What to work on: Copy out the lines verbatim, starting at the line containing "Task: Click the Viber icon in the taskbar" and ending at the line containing "Action: point(212,880)", and leave the pictures out of your answer.

Recorded information:
· · · · ·
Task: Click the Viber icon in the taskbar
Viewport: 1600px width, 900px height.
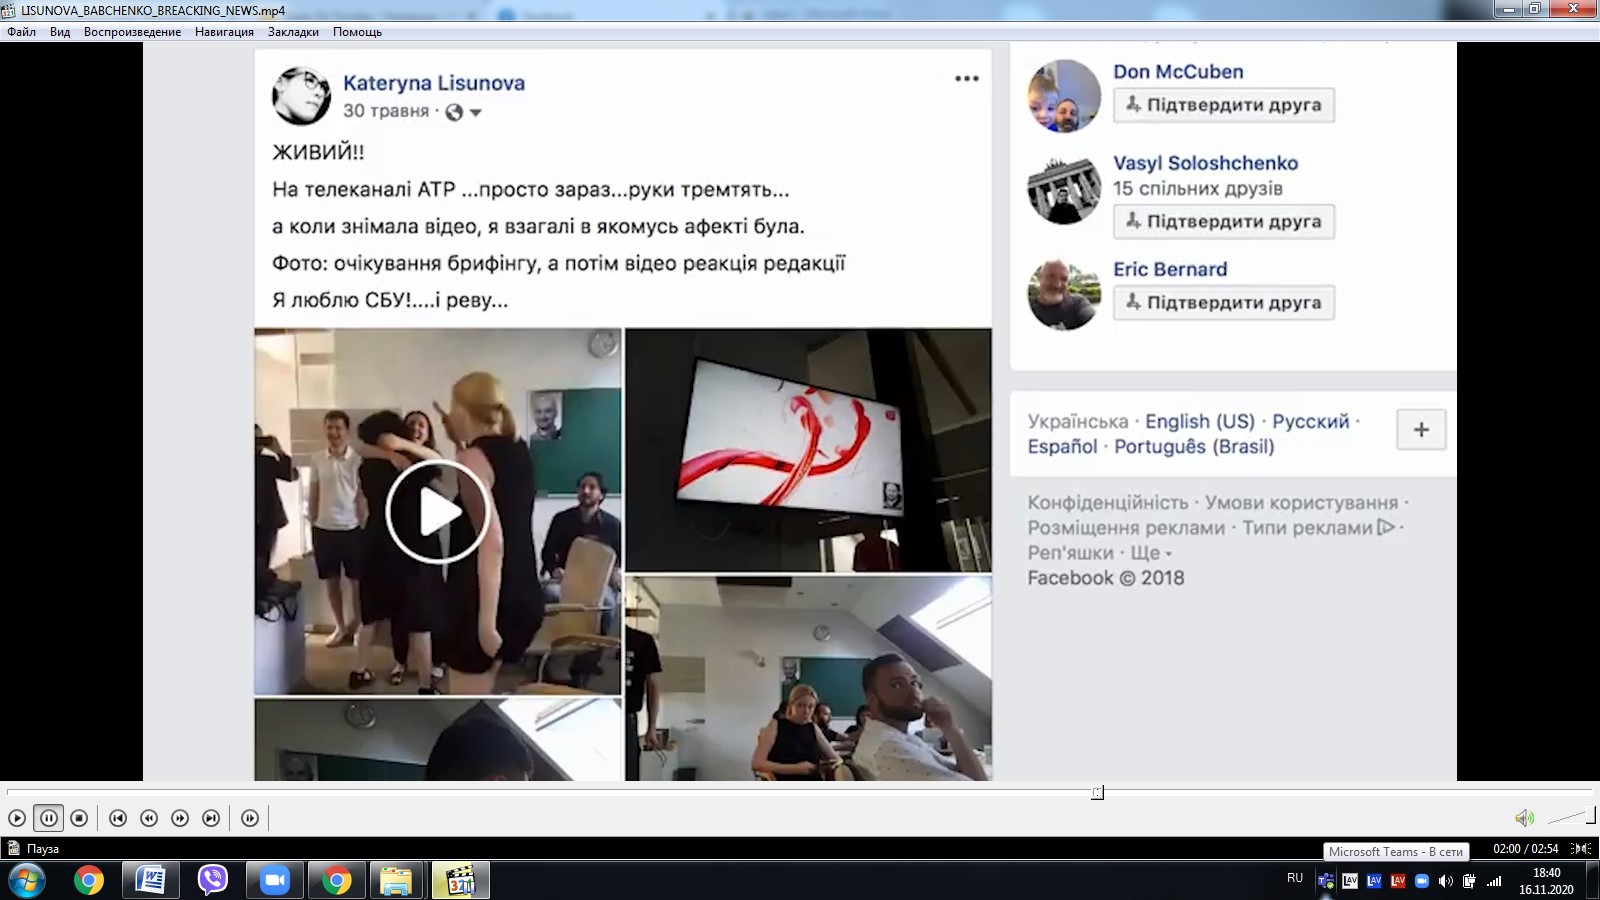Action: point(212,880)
· · · · ·
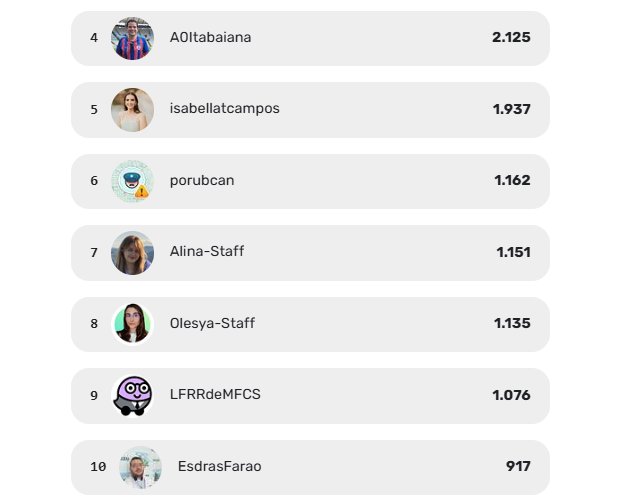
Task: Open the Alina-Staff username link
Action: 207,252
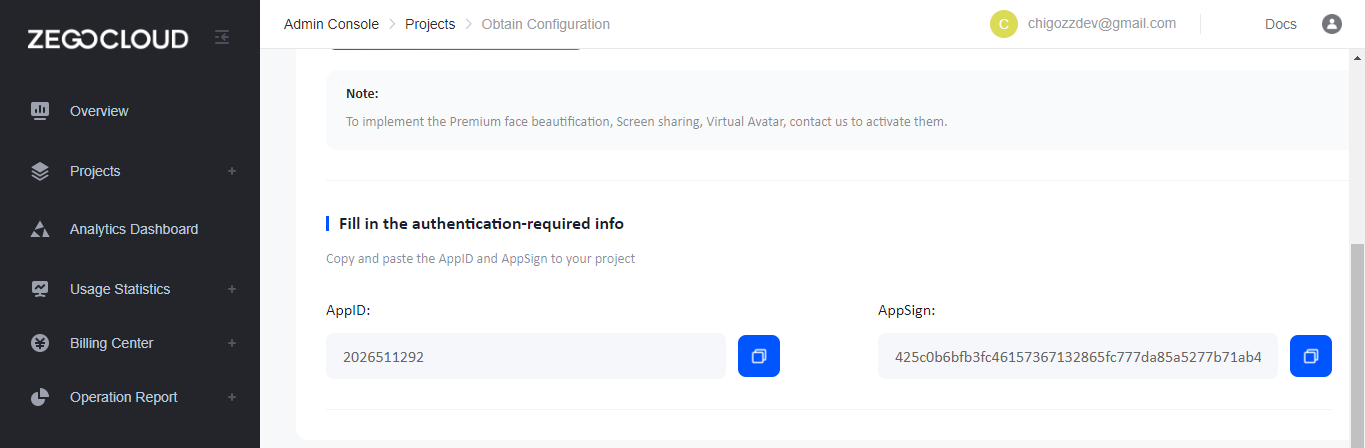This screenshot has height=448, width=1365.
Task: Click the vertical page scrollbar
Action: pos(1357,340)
· · · · ·
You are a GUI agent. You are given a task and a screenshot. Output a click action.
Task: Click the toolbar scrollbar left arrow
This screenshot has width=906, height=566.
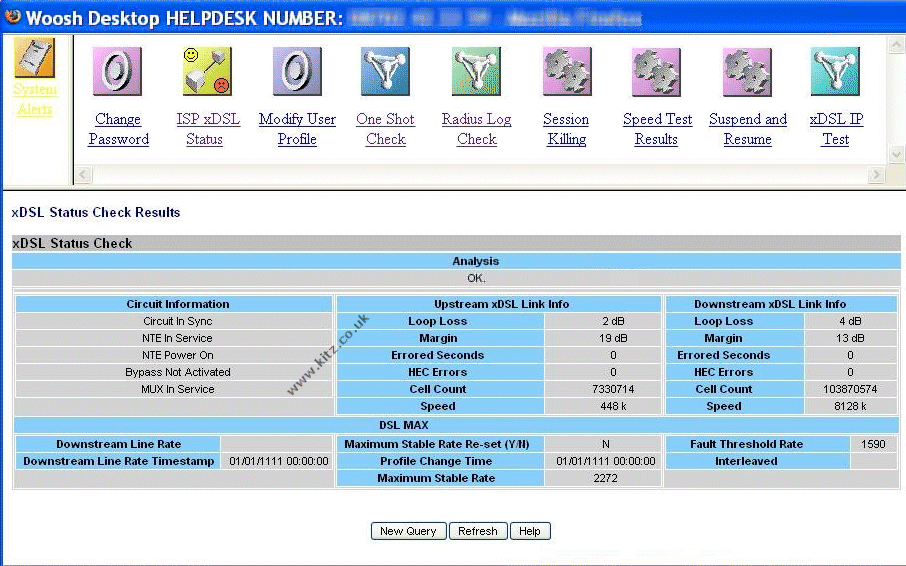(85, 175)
· · · · ·
The reply:
Task: Click the Viber icon in the taskbar
Viewport: 1600px width, 900px height.
Action: point(212,880)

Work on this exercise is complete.